J’aime énormément ton texte et ces cicatrices, traces de la vie qui passe et qui marquent des instants précis. J’en ai quelques unes moi aussi que je garde comme un trésor, celui qui fait celle que je suis aujourd’hui. Je n’ai pas toujours eu ce rapport aisé à mon corps et ses marques, mais je les regarde depuis quelques temps avec de plus en plus de bienveillance.
Je te souhaite une belle et douce journée.
Et Merci pour ce partage inspirant!
Merci Marie pour ta tendresse, à chaque fois que je lis un de tes commentaires, je suis saisie au coeur par ta douceur enveloppante.

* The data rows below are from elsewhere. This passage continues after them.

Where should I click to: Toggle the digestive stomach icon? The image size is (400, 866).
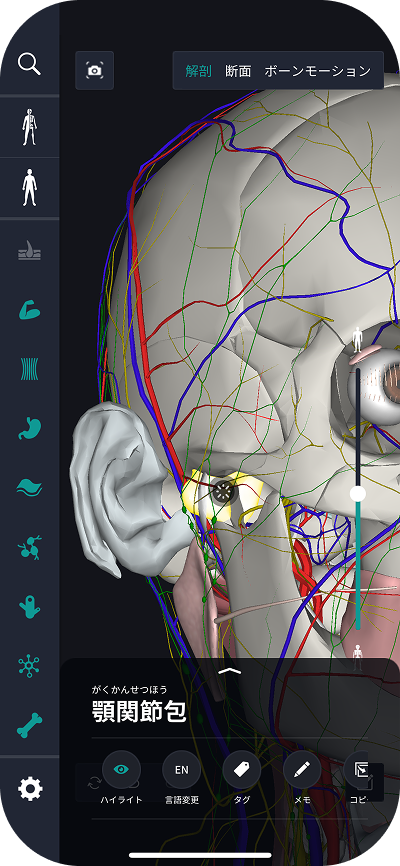click(29, 428)
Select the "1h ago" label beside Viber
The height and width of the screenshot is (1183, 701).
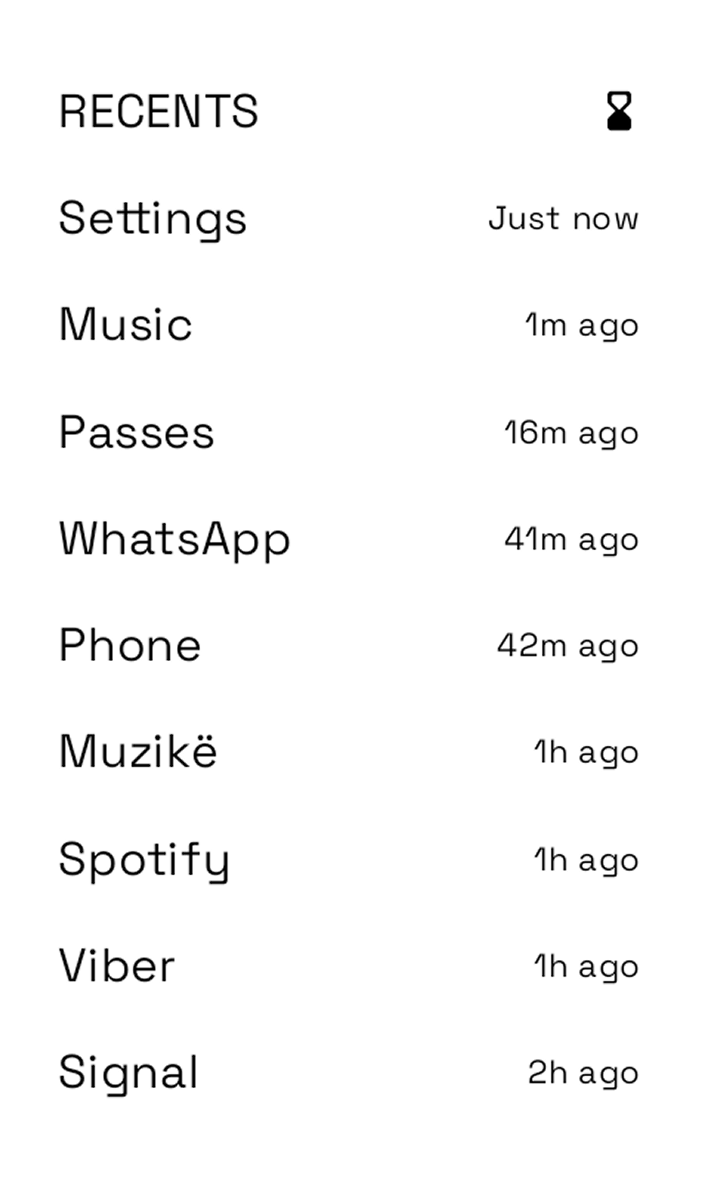[x=585, y=967]
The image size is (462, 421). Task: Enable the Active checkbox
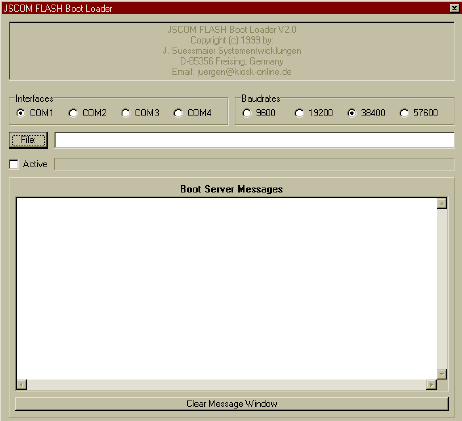tap(14, 164)
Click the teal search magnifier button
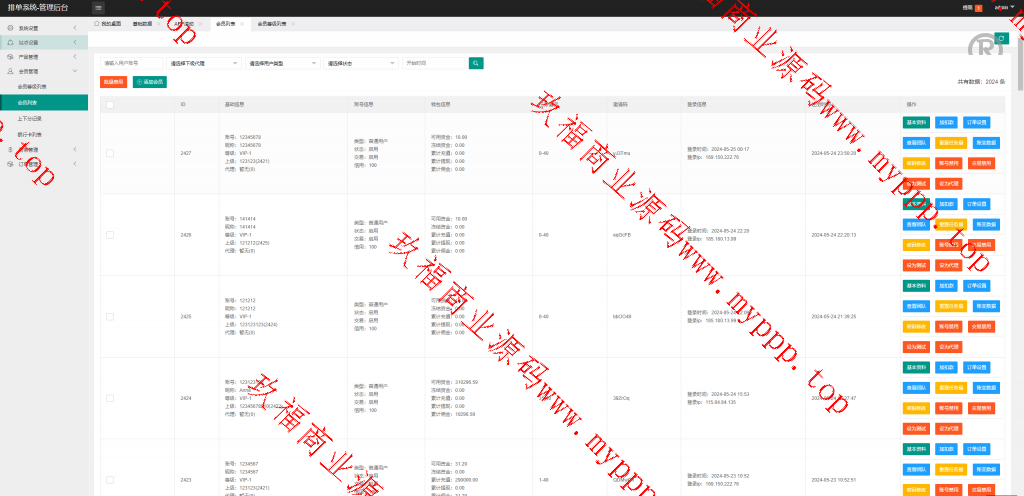The image size is (1024, 496). pyautogui.click(x=477, y=63)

C’est très agréable de se sentir soutenir par des personnes comme toi. 🙂
Ton article est une ode à l’acceptation de Soi, une déclaration d’amour à Soi.
Quel bonheur de pour pouvoir lire des textes qui ne sont pas lisses, qui sont justes humains.
Nos émotions, nous les ressentons d’abord avec le corps (on rougit, le cœur qui s’accélère, les muscles qui se tendent)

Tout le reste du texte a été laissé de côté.